Will Congress Stop King Barack the First?

Editor’s Note: This column is reprinted with permission of
the Washington Examiner. Click
here to read it at that site
.

“I refuse to take ‘no’ for an answer!” President Obama blared
last week at a campaign rally at a high-school gym in Ohio.

Every day that the Senate refused to confirm Richard Cordray,
his nominee for the new “consumer watchdog” agency created by the
Dodd-Frank financial regulation bill, was another “when millions of
Americans were left unprotected.”

So Obama, in a flagrantly unconstitutional gambit, invoked the
Recess Appointments Clause to install Cordray, Senate confirmation
be damned.

Article II, section 2 of the Constitution provides an exception
to the general rule of Senate confirmation, giving the president
the power “to fill up all vacancies that may happen during the
recess of the Senate,” by granting temporary commissions.

Obama isn’t the first president to invoke that exception where
it doesn’t apply, ramming through nominees that the Senate refuses
to confirm. But he is the first to do it when the Senate is
actually in session.

Of course, the administration says that’s not so: “the Senate is
functionally in recess,” according to Obama’s White House Counsel.
The “decider” will decide whether the Senate’s in session, thank
you very much.

The “pro forma” sessions where a lone senator “gavels in,”
adopted by then-Senate Majority Leader Harry Reid in 2007 to stymie
President George W. Bush’s abuse of the recess appointments power,
are “a procedural trick,” the White House insists. (Who knew
“President Autopen” was such a stickler for formalities?)

But, as law professor Michael Rappaport notes, the Framers
“believed it was dangerous for one person to have complete control
over appointments.” The Recess Appointments Clause was, “Federalist
67” explains, merely an “auxiliary method” adopted because “it
would have been improper to oblige this body to be continually in
session.”

That stopgap measure met the needs of an era of horseback
travel, part-time Congresses, and recesses lasting between six and
nine months.
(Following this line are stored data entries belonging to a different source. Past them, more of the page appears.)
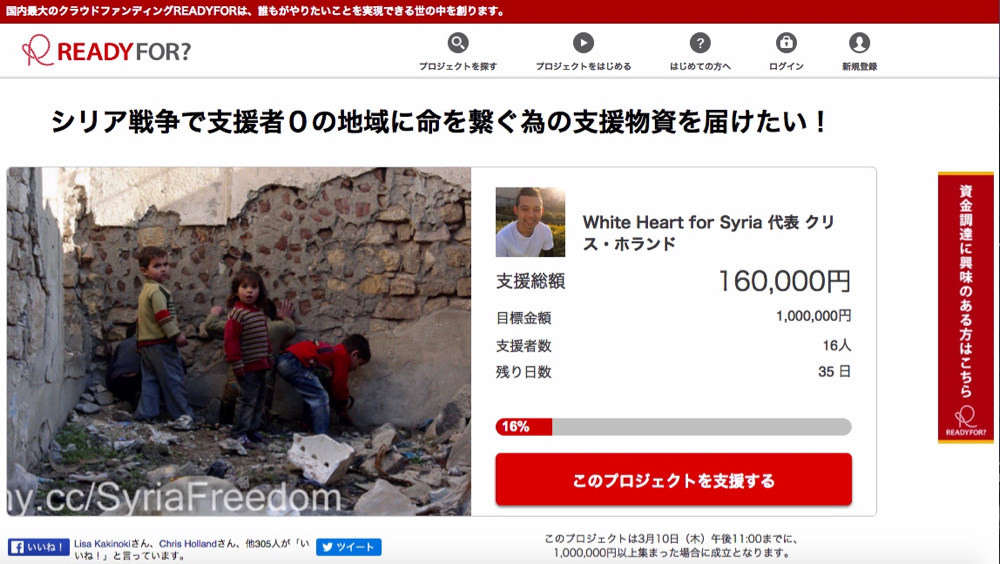The width and height of the screenshot is (1000, 564).
Task: Click the READYFOR? logo
Action: [107, 50]
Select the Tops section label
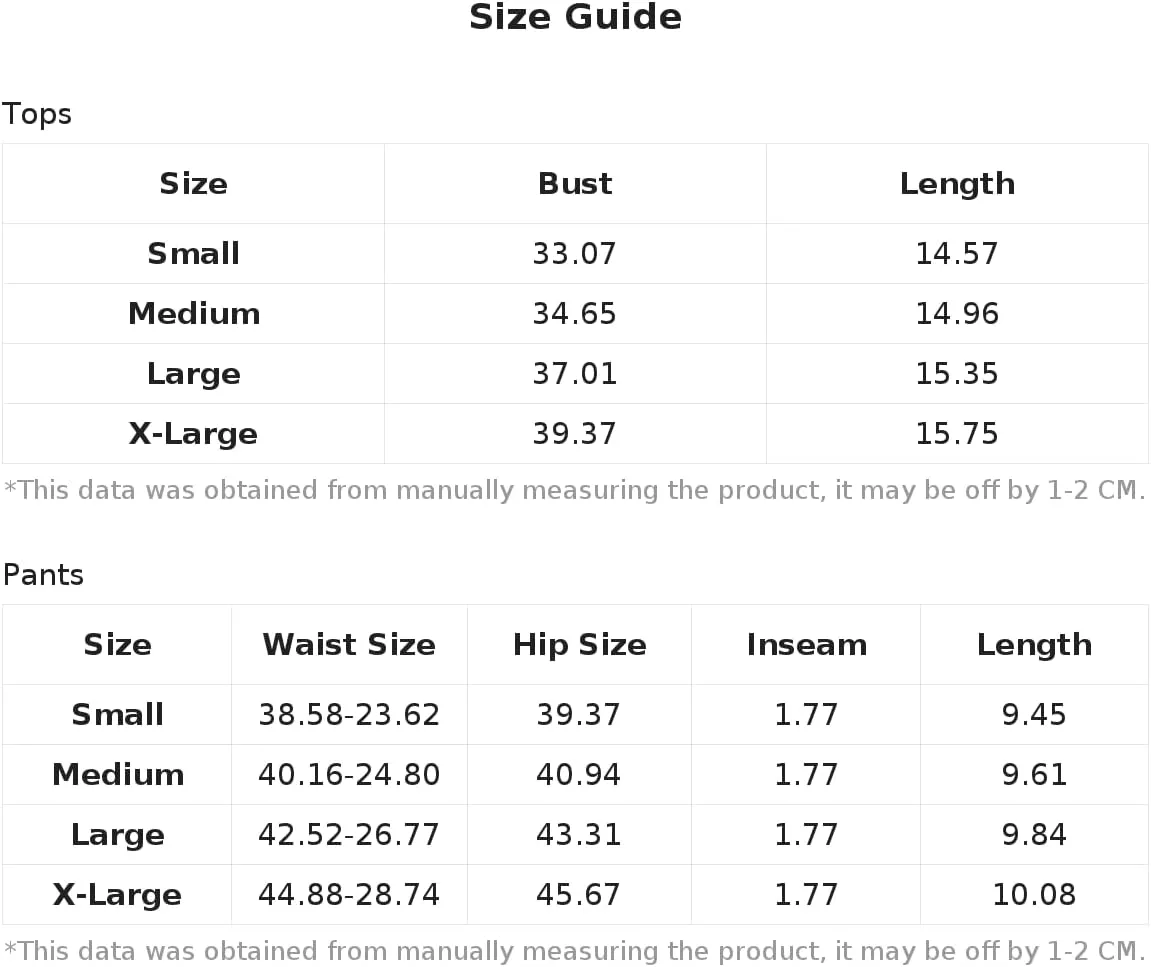 (37, 115)
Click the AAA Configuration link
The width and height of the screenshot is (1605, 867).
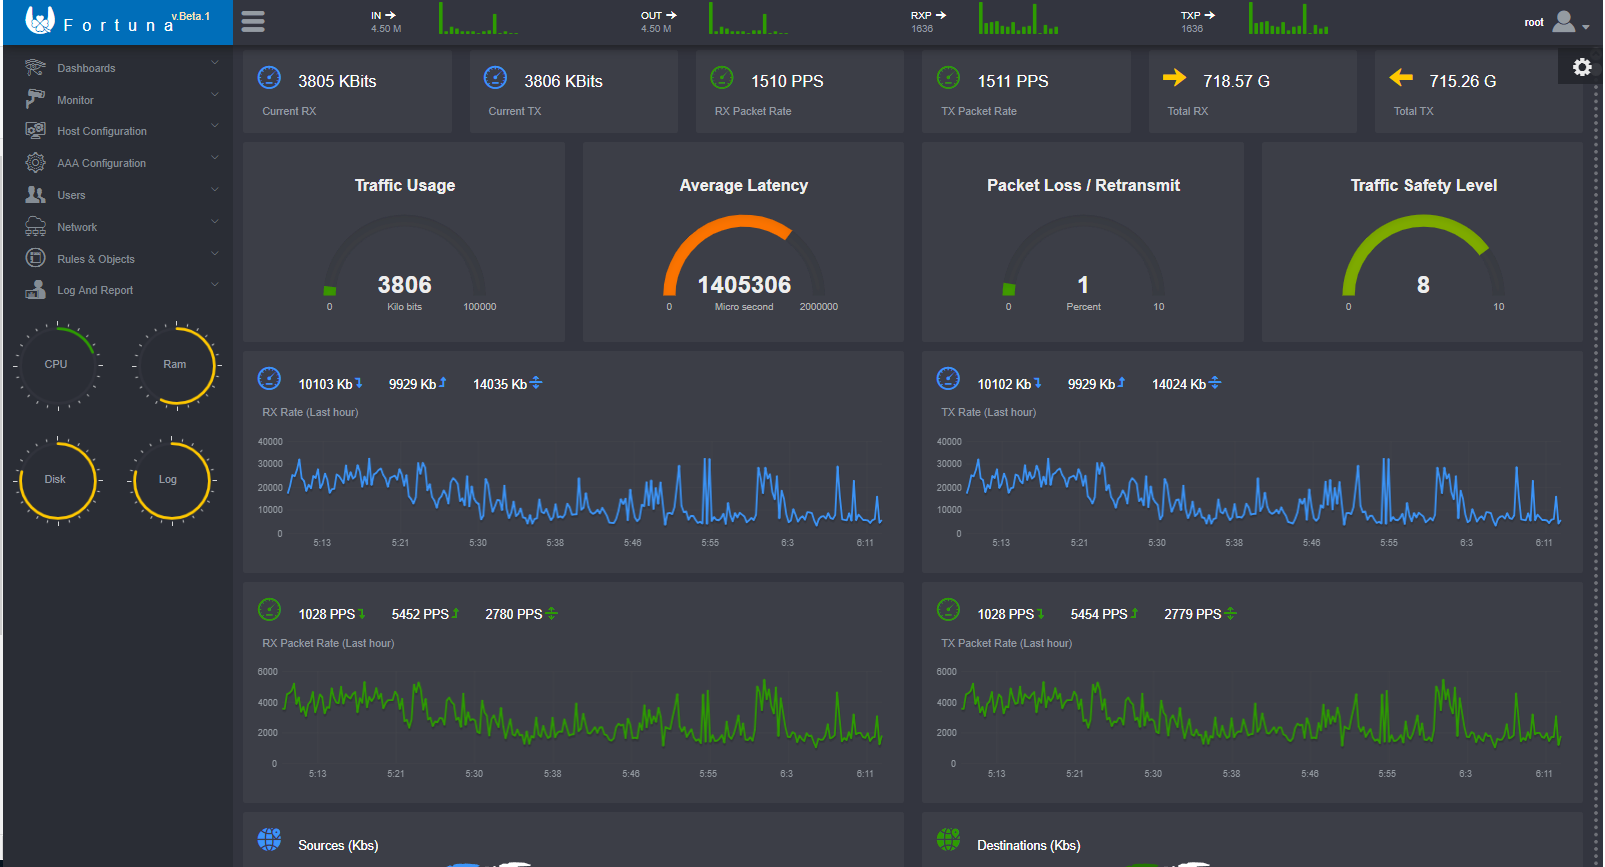(x=101, y=163)
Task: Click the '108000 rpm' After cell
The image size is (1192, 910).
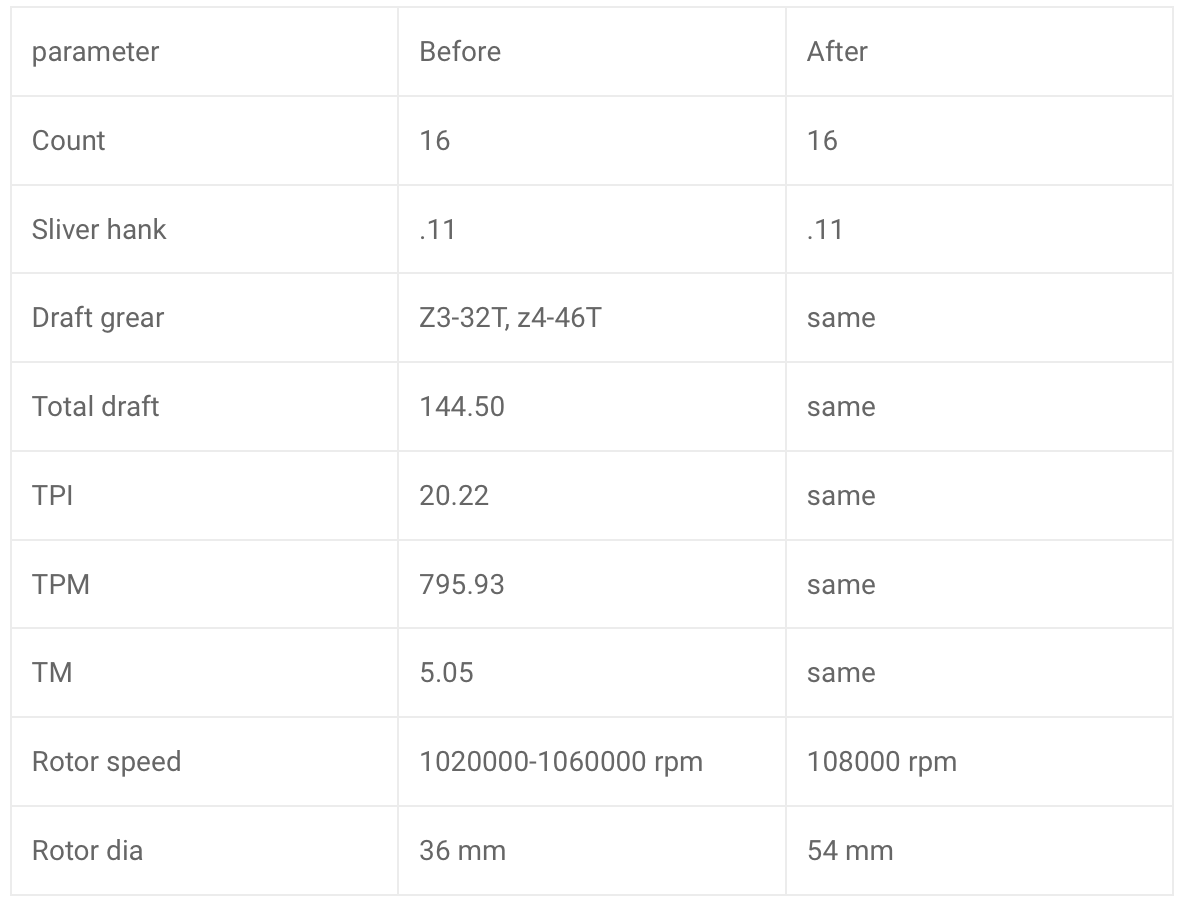Action: tap(979, 762)
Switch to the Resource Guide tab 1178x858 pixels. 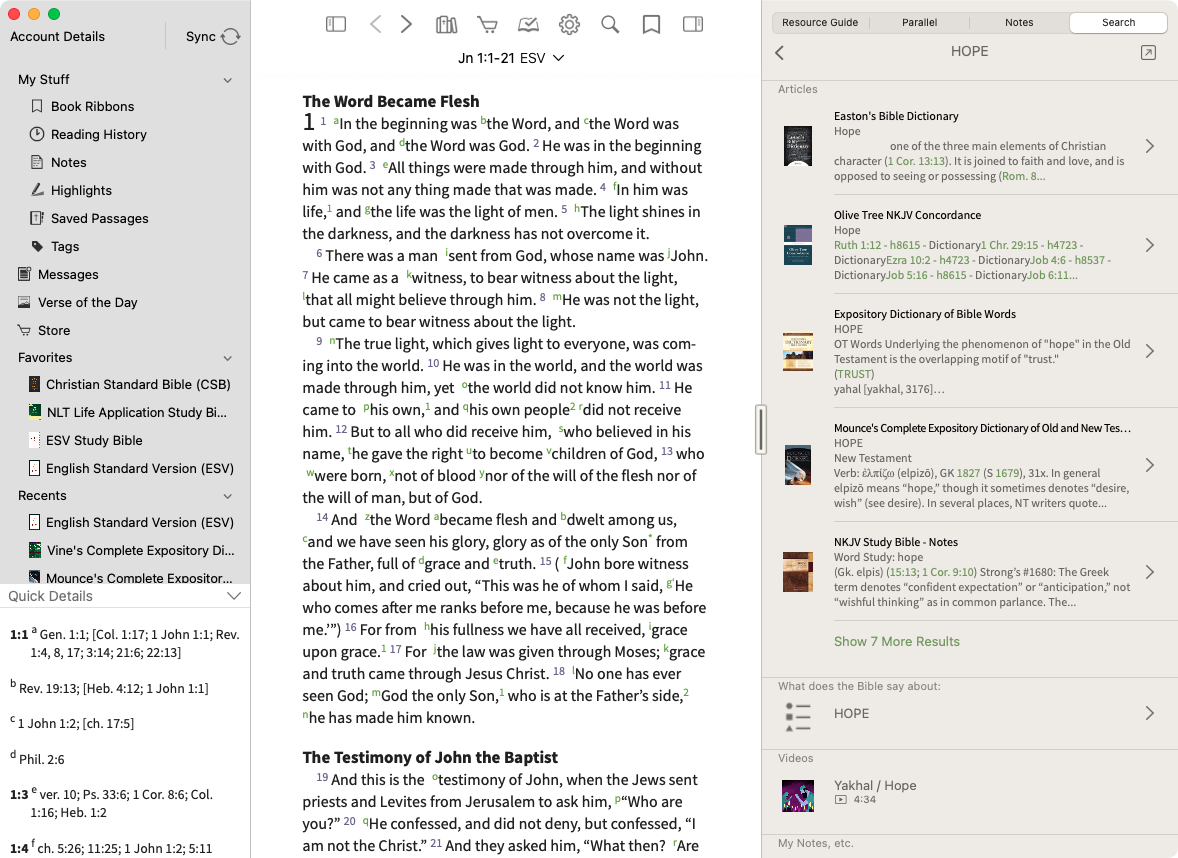click(820, 22)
It wasn’t supposed to let the president do regular
end-runs around the requirement of Senate confirmation.

If Obama’s gambit succeeds, however, it threatens to become the
exception that swallows the rule.

Living in Washington, you learn to stomach great gouts of
hypocrisy; in this case, though, there’s enough to make you gag.
It’s a little much to hear advocates of unrestrained executive
power like Bush administration vets John Yoo and David Addington
decry the Cordray recess appointment.

“It’s flabbergasting and, to be honest, a little chilling,” said
Addington, who in 2004 mused that “We’re one bomb away from getting
rid of that obnoxious [FISA] court” restricting the president’s
surveillance powers.

But the worst hypocrisy here is Obama’s. “I’ve studied the
Constitution as a student, I’ve taught it as a teacher,” he piously
intoned in 2009: “I know that we must never, ever, turn our back on
its enduring principles for expedience’s sake.”

Yet Bush never fought a war without congressional authorization
— as Obama did in Libya. Nor did Bush ever publicly claim the
power to assassinate American citizens via drone strike, far from
any battlefield. (The memo explaining Obama’s legal rationale for
that move is classified — he could tell you, but then he’d have to
kill you.)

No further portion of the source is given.